May 9, 2022
Thinking about workflow this week, project scale, perhaps, but also style and decision making. We’re partnering with another local firm, and I know how they work, I know what they expect on deadline day. But our team had to learn, and I had to teach them, and I didn't like doing it. Trying to tell myself and our people that we’re learning how to do work that is bigger than one firm.
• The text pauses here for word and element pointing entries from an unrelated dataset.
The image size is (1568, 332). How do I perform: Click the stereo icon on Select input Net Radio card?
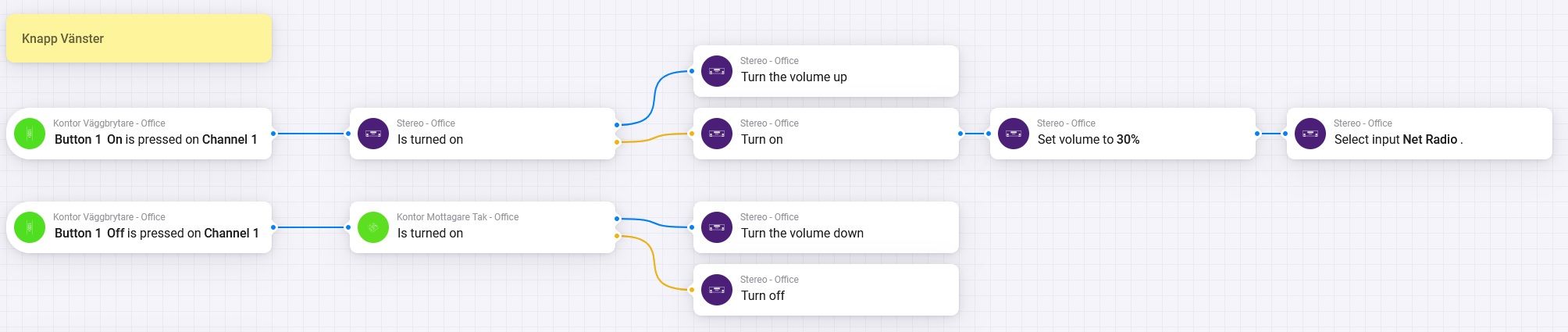tap(1310, 134)
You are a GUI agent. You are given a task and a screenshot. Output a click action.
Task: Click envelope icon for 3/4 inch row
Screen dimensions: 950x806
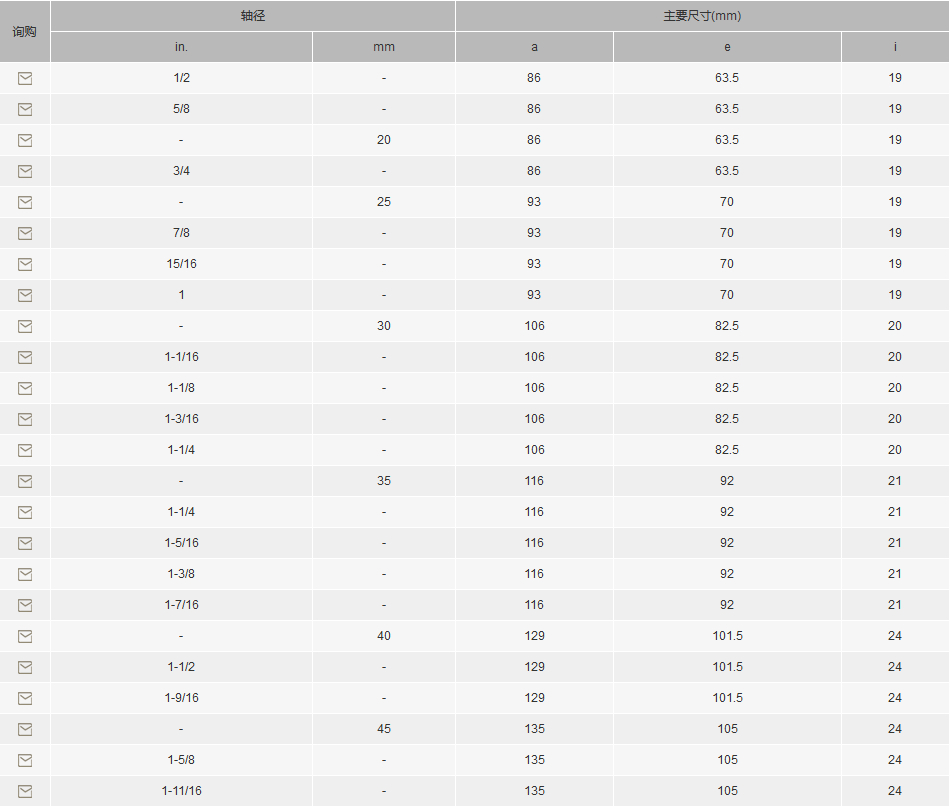pos(25,171)
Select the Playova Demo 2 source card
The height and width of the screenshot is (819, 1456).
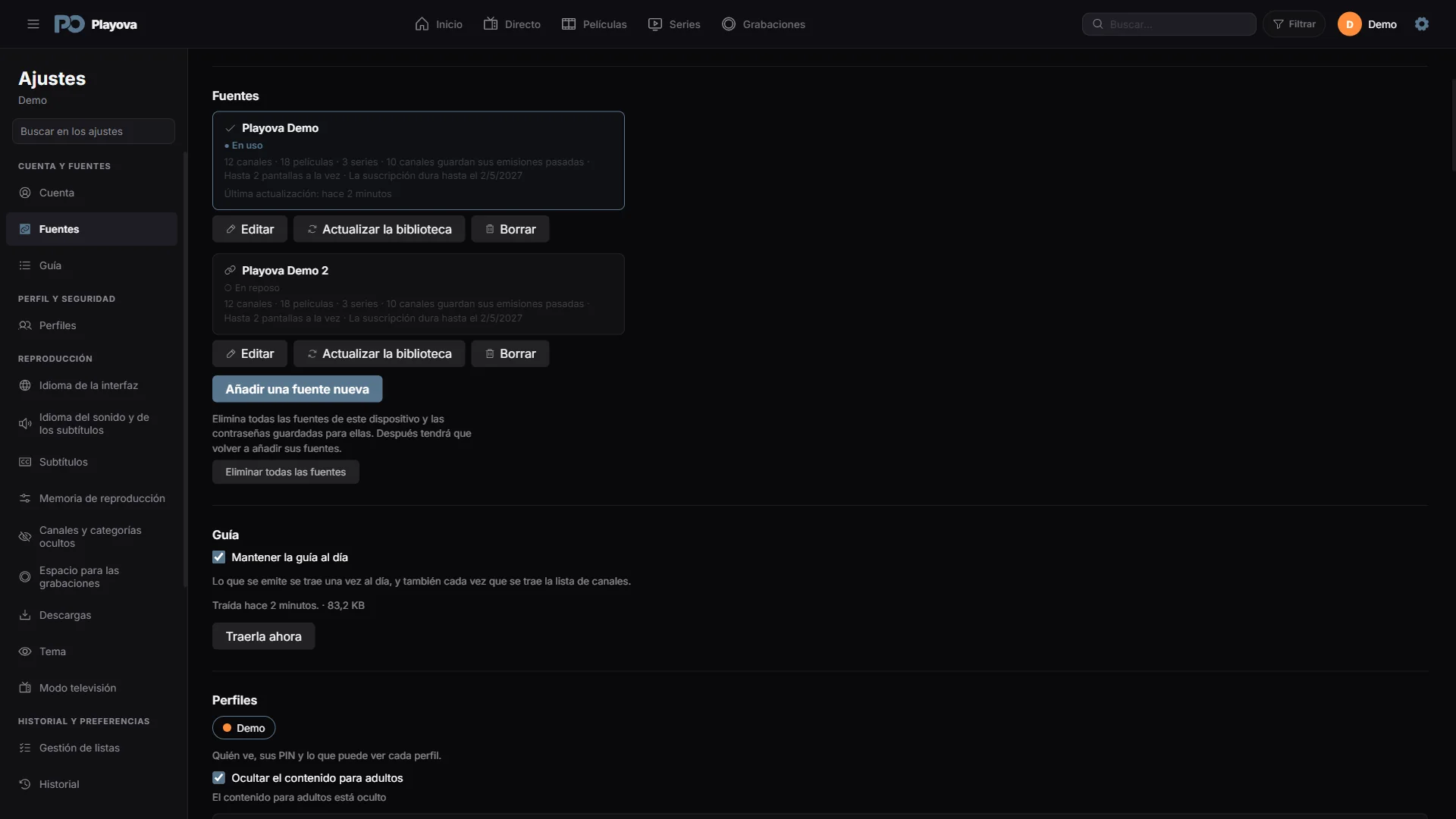point(418,294)
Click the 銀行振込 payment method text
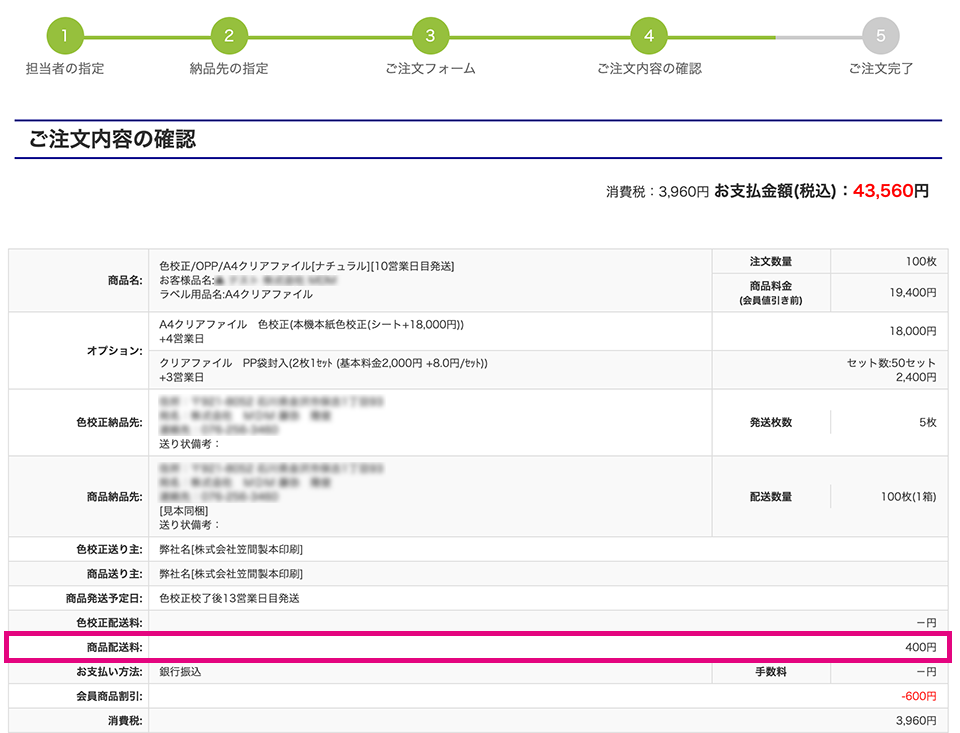The height and width of the screenshot is (733, 960). coord(180,672)
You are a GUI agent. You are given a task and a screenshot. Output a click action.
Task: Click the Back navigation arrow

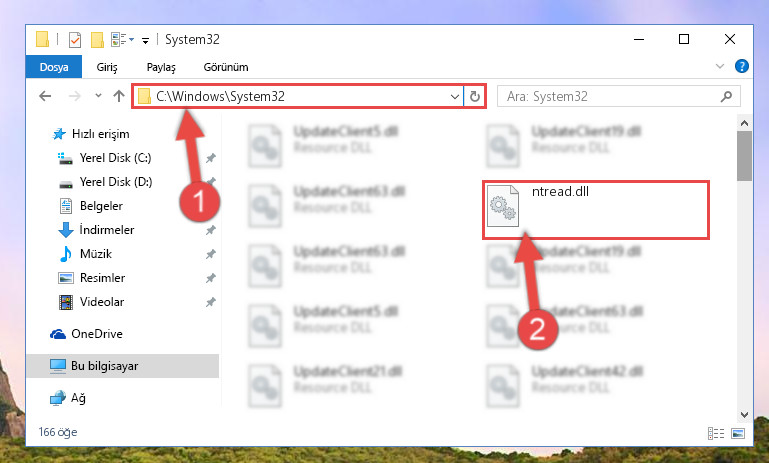click(x=45, y=96)
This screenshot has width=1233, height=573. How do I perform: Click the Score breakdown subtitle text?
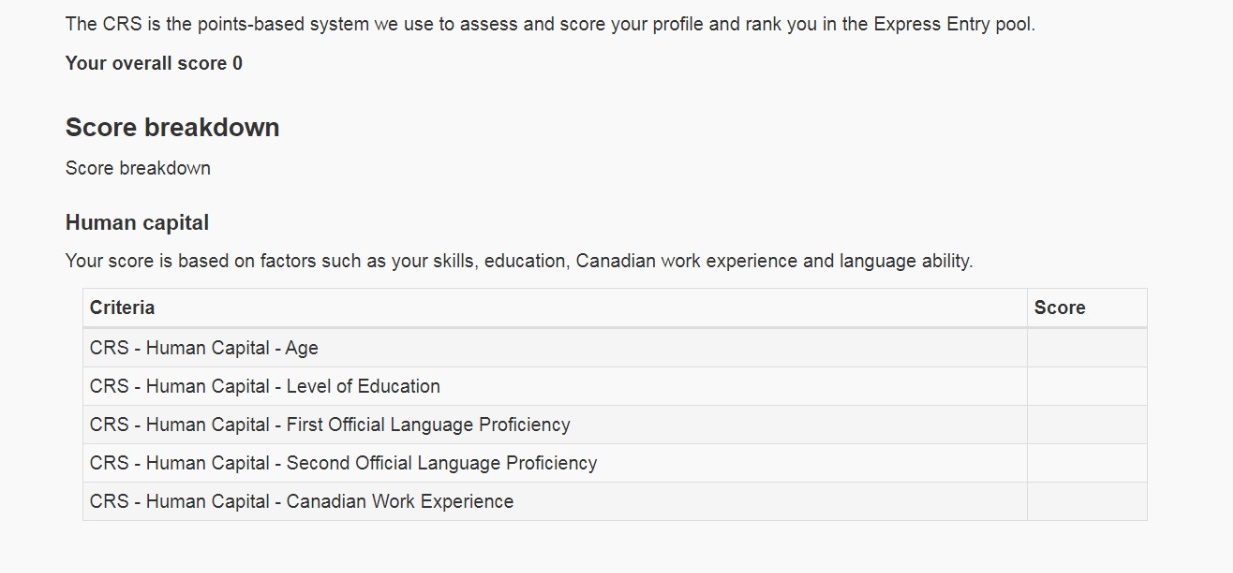tap(138, 168)
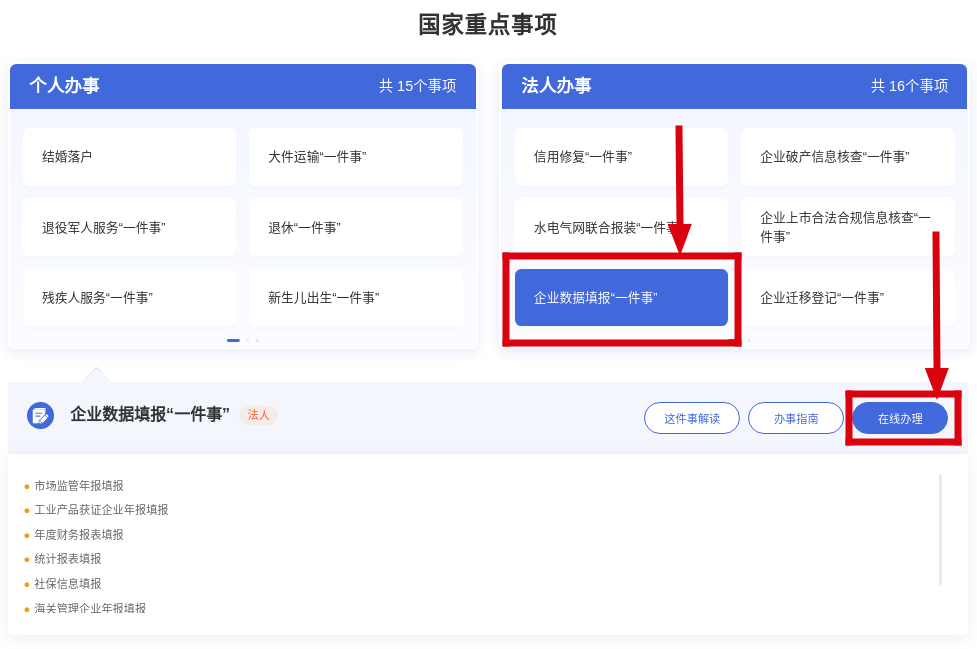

In truth, I want most for us both to learn that this isn't how we want to work. It’s heavy, it's fast, it's a long play, and there’s no room for error.
With "no room for error,” at first you think the challenge is that you won’t know the answers. But that’s not it, you might not know when you start, but three details in, and you get the picture. And then, the challenge is the persistence, finding every instance of the same detail, in every permutation, and drawing it again and again. You pick up the pace as the deadline approaches, and then you stop when you/they/everyone uploads the set to wherever it's going. Maybe the permit office, maybe the Owner who wants to tell you what to do again, who wants to tell you what you didn't finish when the deadline bell rang. Maybe you're just sending it to the GC to give you a price. And, the more details you drew, the better the price will be, and that’s the game. And if you didn't do enough, well, the owner will yell, and the contractor will back out, and you'll play catchup for the rest of the job.
That’s not good enough, that’s not the goal of our work. That’s not workflow, that’s not collaborative design. Even if we say this is just the final phase, this is the road home, it’s not good enough to draw for months if you already know the answer. Design is discovery, revelation, and always creating something new.